The encoding of the data stored in the memory bank may include generating encoded data having a smaller size than a size of the stored data by encoding the stored data.

A non-transitory computer-readable storage medium may store instructions that, when executed by a processor, cause the processor to perform any of the operations herein.

Other features and aspects will be apparent from the following detailed description, the drawings, and the claims.

BRIEF DESCRIPTION OF THE DRAWINGS

FIG. 1 illustrates an example of a memory device, according to one or more embodiments.

FIG. 2 illustrates an example of operations of an operation method performed by an in-memory operator included in a memory bank, according to one or more embodiments.

FIG. 3 illustrates an example of encoding data stored in a memory, according to one or more embodiments.

FIGS. 4A-4C illustrate another example of encoding data stored in a memory, according to one or more embodiments.

FIG. 5 illustrates an example of processing performed by an in-memory operator, according to one or more embodiments.

FIG. 6 illustrates an example of a computing device, according to one or more embodiments.

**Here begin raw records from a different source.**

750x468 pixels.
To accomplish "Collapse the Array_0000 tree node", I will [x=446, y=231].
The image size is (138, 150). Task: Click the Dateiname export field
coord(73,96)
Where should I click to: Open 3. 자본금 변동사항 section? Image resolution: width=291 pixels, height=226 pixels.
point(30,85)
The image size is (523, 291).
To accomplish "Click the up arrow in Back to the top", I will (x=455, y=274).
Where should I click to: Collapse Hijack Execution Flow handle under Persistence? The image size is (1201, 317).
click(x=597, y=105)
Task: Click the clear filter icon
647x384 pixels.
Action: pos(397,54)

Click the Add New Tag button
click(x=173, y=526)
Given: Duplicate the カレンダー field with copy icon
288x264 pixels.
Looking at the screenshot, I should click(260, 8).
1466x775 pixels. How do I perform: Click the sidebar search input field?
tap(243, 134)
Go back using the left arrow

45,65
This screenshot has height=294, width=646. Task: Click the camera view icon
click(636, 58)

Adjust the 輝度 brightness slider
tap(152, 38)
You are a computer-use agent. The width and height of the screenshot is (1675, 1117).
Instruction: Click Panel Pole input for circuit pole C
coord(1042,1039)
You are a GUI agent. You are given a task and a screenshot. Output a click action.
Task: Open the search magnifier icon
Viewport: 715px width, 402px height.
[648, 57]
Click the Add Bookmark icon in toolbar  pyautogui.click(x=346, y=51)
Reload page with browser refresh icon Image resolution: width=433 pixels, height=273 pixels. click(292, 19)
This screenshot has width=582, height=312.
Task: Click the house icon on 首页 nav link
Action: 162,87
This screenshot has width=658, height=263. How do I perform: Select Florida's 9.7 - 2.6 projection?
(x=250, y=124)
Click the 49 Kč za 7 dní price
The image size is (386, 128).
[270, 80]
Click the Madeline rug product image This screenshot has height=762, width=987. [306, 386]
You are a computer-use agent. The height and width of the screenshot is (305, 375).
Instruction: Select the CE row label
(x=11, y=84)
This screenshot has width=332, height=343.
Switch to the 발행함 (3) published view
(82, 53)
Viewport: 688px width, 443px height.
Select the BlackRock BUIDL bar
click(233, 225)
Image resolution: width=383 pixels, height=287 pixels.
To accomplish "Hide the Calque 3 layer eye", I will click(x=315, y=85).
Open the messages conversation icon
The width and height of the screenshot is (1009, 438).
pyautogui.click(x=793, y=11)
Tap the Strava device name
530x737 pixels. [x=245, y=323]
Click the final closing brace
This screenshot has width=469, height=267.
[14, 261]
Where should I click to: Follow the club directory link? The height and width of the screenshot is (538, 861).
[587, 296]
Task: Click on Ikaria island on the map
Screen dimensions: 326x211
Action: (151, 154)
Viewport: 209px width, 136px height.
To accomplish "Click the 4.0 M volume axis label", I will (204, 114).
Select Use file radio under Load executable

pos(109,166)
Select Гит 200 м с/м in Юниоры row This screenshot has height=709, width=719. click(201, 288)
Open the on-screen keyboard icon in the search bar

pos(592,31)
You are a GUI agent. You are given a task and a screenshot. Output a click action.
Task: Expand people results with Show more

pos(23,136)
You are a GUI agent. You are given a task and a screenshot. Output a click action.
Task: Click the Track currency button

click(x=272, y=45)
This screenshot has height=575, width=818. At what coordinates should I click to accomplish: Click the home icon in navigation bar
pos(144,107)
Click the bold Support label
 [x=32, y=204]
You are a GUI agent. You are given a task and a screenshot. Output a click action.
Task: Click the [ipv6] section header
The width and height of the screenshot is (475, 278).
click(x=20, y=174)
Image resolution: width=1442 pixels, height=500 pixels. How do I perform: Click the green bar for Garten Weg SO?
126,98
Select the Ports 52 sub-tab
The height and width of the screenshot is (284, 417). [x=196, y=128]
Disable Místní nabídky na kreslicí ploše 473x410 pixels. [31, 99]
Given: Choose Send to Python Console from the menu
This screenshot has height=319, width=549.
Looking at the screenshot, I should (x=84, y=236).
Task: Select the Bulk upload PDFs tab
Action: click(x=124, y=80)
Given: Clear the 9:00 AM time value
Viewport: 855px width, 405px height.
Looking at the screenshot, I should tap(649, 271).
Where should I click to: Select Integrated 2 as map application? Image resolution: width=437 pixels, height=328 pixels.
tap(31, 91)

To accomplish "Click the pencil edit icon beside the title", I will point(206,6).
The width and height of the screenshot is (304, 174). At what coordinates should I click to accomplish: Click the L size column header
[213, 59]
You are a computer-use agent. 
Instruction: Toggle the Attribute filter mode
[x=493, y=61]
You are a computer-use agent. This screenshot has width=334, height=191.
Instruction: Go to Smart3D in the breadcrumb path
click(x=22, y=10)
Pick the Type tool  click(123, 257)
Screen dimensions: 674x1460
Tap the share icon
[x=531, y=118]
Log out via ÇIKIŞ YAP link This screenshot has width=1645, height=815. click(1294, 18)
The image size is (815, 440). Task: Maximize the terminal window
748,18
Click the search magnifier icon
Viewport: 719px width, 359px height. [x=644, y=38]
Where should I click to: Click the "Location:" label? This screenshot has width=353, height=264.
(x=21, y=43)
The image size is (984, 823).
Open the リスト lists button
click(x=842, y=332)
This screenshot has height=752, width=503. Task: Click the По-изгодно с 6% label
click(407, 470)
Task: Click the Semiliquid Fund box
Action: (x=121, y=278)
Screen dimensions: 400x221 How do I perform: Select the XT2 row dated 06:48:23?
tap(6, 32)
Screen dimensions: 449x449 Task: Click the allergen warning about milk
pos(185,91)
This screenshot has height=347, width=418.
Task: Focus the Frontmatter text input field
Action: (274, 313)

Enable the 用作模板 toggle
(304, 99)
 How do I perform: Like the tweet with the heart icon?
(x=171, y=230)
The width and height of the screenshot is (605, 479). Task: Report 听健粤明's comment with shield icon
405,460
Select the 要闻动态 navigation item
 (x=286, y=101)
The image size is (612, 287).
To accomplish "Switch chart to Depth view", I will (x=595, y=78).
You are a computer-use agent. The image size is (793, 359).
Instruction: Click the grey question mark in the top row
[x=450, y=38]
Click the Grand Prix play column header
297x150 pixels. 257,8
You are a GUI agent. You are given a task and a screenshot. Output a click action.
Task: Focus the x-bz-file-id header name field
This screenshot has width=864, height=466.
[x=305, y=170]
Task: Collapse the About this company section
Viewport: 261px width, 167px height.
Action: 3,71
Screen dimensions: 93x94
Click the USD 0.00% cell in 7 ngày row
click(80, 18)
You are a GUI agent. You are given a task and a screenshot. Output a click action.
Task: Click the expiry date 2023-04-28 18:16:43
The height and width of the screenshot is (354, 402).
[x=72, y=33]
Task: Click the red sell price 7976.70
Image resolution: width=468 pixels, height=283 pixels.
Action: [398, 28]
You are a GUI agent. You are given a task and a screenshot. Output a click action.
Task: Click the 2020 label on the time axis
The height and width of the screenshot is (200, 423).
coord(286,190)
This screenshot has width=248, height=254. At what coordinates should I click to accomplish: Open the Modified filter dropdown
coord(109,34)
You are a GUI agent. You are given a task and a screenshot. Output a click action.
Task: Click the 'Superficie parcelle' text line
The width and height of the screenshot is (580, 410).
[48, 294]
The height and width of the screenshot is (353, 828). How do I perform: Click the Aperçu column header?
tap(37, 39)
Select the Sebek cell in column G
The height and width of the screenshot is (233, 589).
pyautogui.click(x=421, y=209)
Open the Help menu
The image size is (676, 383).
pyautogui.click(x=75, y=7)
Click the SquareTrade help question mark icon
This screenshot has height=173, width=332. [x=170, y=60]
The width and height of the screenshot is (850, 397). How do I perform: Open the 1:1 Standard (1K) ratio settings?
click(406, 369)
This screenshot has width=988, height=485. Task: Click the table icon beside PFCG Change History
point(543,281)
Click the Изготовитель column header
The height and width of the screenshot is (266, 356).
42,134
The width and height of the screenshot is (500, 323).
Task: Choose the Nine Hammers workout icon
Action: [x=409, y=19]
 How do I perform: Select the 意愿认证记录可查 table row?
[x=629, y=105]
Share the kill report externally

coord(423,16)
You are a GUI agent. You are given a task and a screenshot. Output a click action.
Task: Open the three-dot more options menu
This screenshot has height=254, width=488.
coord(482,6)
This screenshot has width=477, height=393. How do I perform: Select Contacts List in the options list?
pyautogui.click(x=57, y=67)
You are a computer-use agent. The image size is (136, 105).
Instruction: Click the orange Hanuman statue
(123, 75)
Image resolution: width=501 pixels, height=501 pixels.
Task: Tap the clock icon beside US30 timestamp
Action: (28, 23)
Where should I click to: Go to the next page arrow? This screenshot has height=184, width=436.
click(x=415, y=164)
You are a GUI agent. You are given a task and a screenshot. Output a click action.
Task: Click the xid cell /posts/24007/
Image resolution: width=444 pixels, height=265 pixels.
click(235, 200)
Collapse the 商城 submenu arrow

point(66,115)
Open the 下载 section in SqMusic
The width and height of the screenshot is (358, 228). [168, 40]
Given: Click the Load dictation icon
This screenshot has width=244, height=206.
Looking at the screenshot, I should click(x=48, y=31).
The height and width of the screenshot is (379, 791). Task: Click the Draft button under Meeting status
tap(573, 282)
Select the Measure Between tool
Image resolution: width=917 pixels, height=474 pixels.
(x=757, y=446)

Throughout the drawings and the detailed description, unless otherwise described or provided, the same drawing reference numerals will be understood to refer to the same elements, features, and structures. The drawings may not be to scale, and the relative size, proportions, and depiction of elements in the drawings may be exaggerated for clarity, illustration, and convenience.

DETAILED DESCRIPTION

The following detailed description is provided to assist the reader in gaining a comprehensive understanding of the methods, apparatuses, and/or systems described herein. However, various changes, modifications, and equivalents of the methods, apparatuses, and/or systems described herein will be apparent after an understanding of the disclosure of this application. For example, the sequences of operations described herein are merely examples, and are not limited to those set forth herein, but may be changed as will be apparent after an understanding of the disclosure of this application, with the exception of operations necessarily occurring in a certain order. Also, descriptions of features that are known after understanding of the disclosure of this application may be omitted for increased clarity and conciseness.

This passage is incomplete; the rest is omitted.